The problem: as it is now (at least on NVIDIA) the driver implements glClientWaitSync with busy-wait instead of releasing the CPU.
I know that releasing the CPU imposes context-switching, which is heavy operation and has bigger latency but sometimes it is really needed.
For example in one my application i need to have a “waiter” thread with the sole purpose to block on fences and raises flags when fences are passed while consuming as little CPU as possible,
whereas various other threads are doing hard work on the CPU (the opengl drawing is done by another thread with shared context).
The working threads needs all the available CPU and wasting it for busy-waiting is extremely unwanted, it degrades the overall performance a great deal.
In contrast, the bigger latency of glClientWaitSync if it was blocking instead of busy-waiting would be completely ok.
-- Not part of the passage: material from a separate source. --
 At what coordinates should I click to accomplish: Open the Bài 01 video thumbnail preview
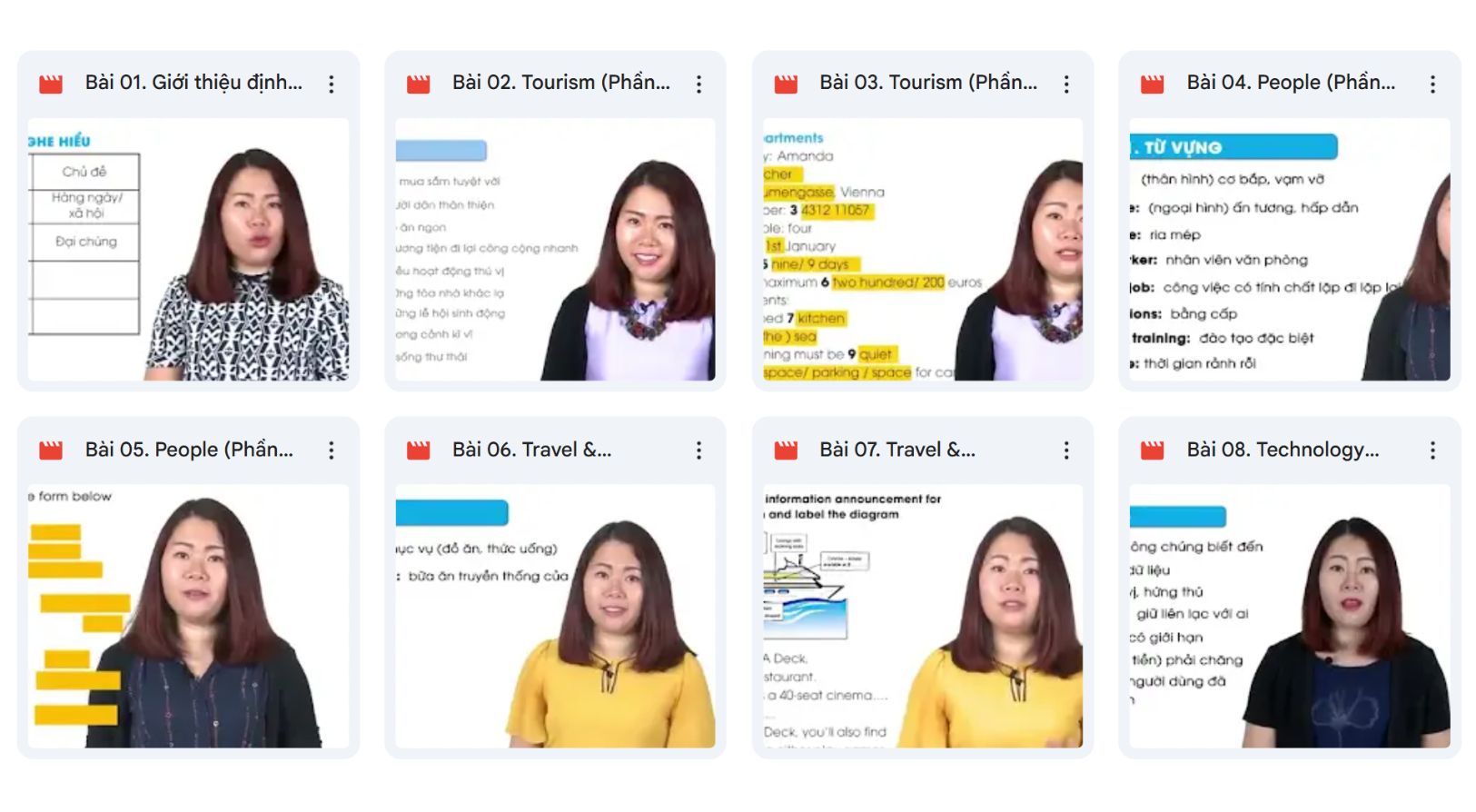tap(188, 249)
My suggestion: Please define a new flag for glClientWaitSync that forces the driver to block the thread (release the CPU) instead of doing busy-wait.
Also it would appear that the driver is doing other internal busy-waits. This is seen by the abnormal CPU consumption by internal driver
threads for no apparent reason.
Again, there are cases when the latency of the wait operaions is less important than the CPU utilization.
Please provide means for the application to express it’s preferences between lower-latency or lower CPU wastage by the driver. Maybe use the opengl hint mechanism.